BEGIN Dataset excerpts

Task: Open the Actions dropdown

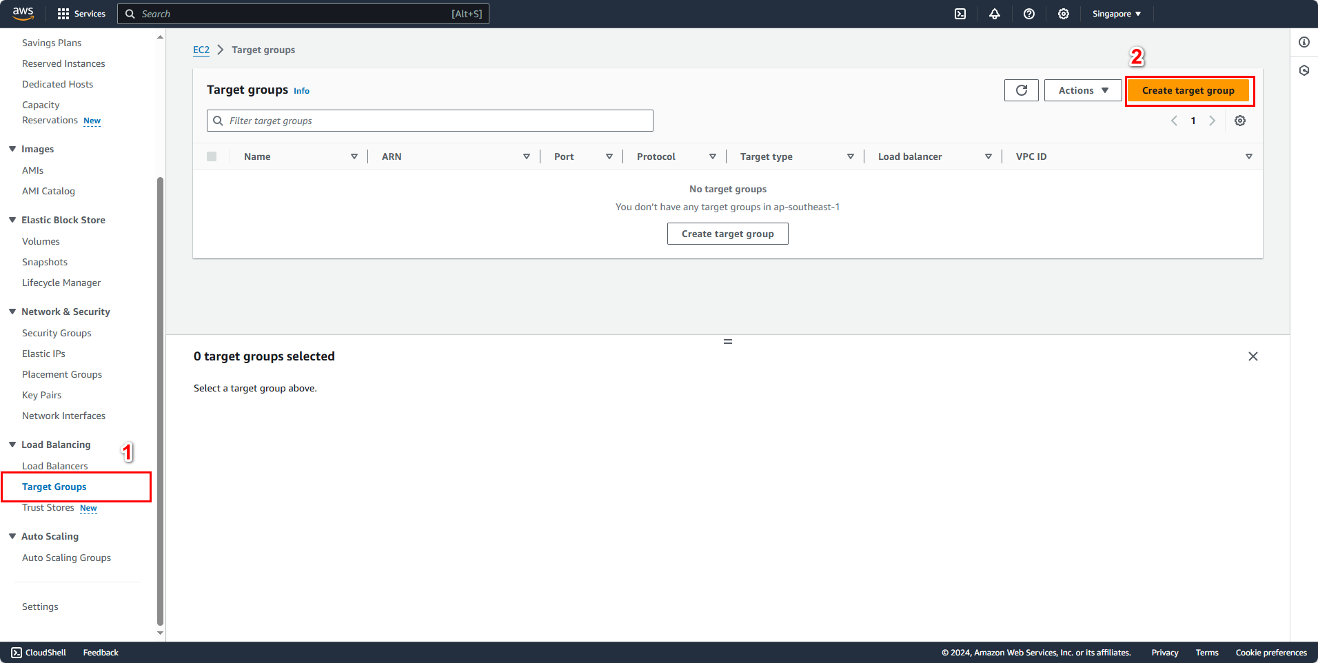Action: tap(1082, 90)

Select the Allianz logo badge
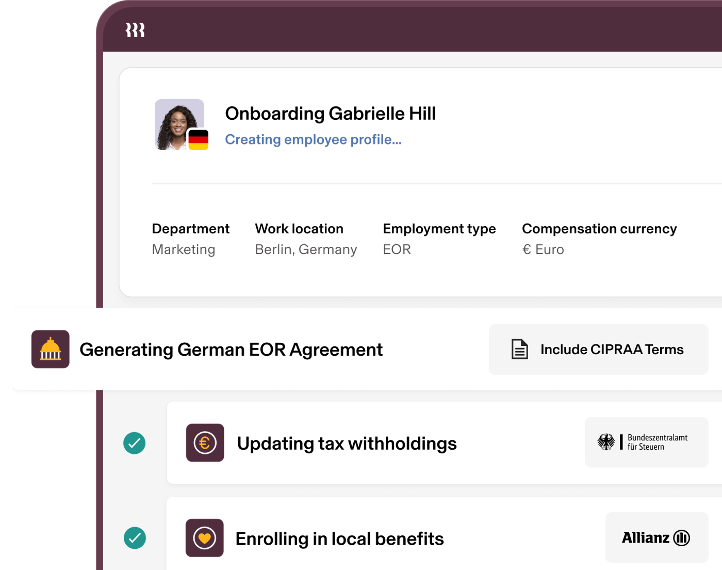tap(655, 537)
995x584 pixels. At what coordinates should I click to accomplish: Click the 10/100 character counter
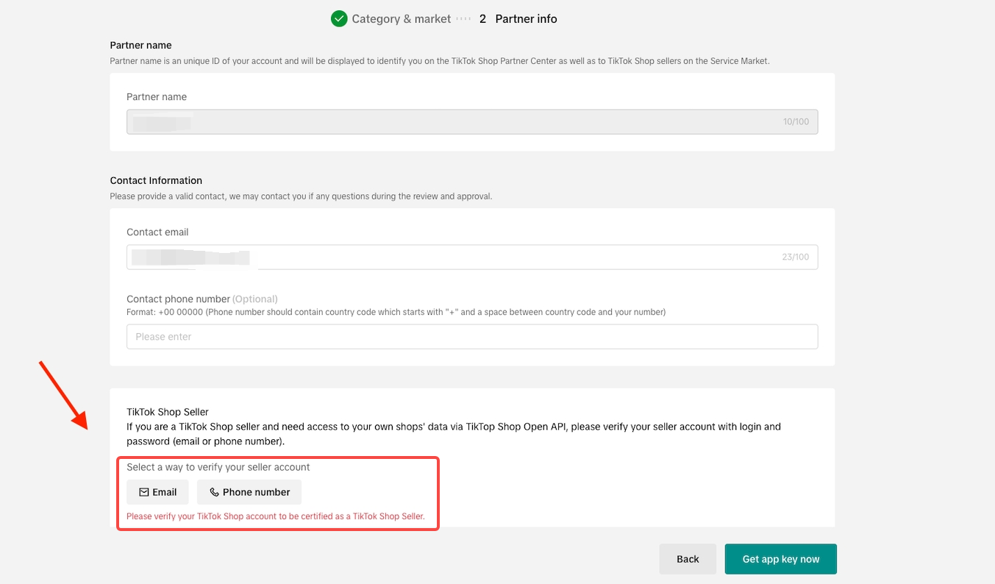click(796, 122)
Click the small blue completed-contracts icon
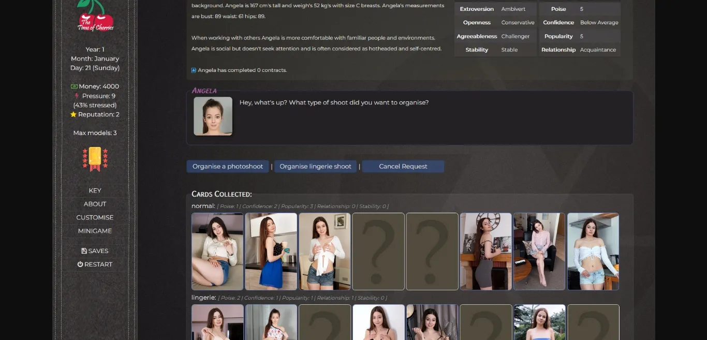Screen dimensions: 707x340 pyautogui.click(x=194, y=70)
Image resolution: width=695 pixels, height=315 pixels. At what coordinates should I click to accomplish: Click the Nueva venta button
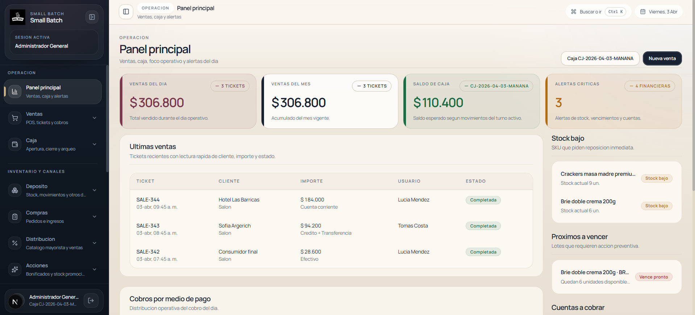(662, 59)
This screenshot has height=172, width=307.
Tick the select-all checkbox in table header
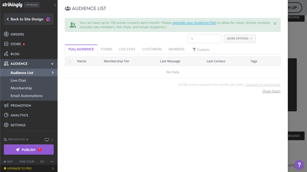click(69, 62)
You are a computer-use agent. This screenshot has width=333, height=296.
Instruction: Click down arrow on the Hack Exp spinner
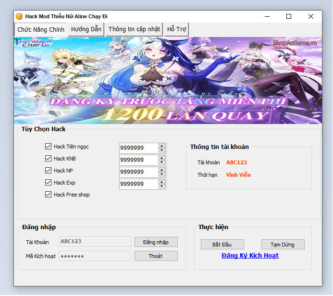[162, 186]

END Dataset excerpts

> [Exercise task]
Please switch "screenshot" to "screen capture" throughout these lines, leaving everything else unchanged, and leave the pictures out of your answer.

> [Task response]
Task: Open the Actions dropdown

Action: tap(1082, 90)

Select the Allianz logo badge
tap(655, 537)
995x584 pixels. At what coordinates should I click to accomplish: Click the 10/100 character counter
click(796, 122)
Click the small blue completed-contracts icon
Screen dimensions: 707x340 pyautogui.click(x=194, y=70)
Image resolution: width=695 pixels, height=315 pixels. At what coordinates should I click to accomplish: Click the Nueva venta button
(662, 59)
This screen capture has height=172, width=307.
Tick the select-all checkbox in table header
click(69, 62)
You are a computer-use agent. This screen capture has width=333, height=296.
Instruction: Click down arrow on the Hack Exp spinner
[162, 186]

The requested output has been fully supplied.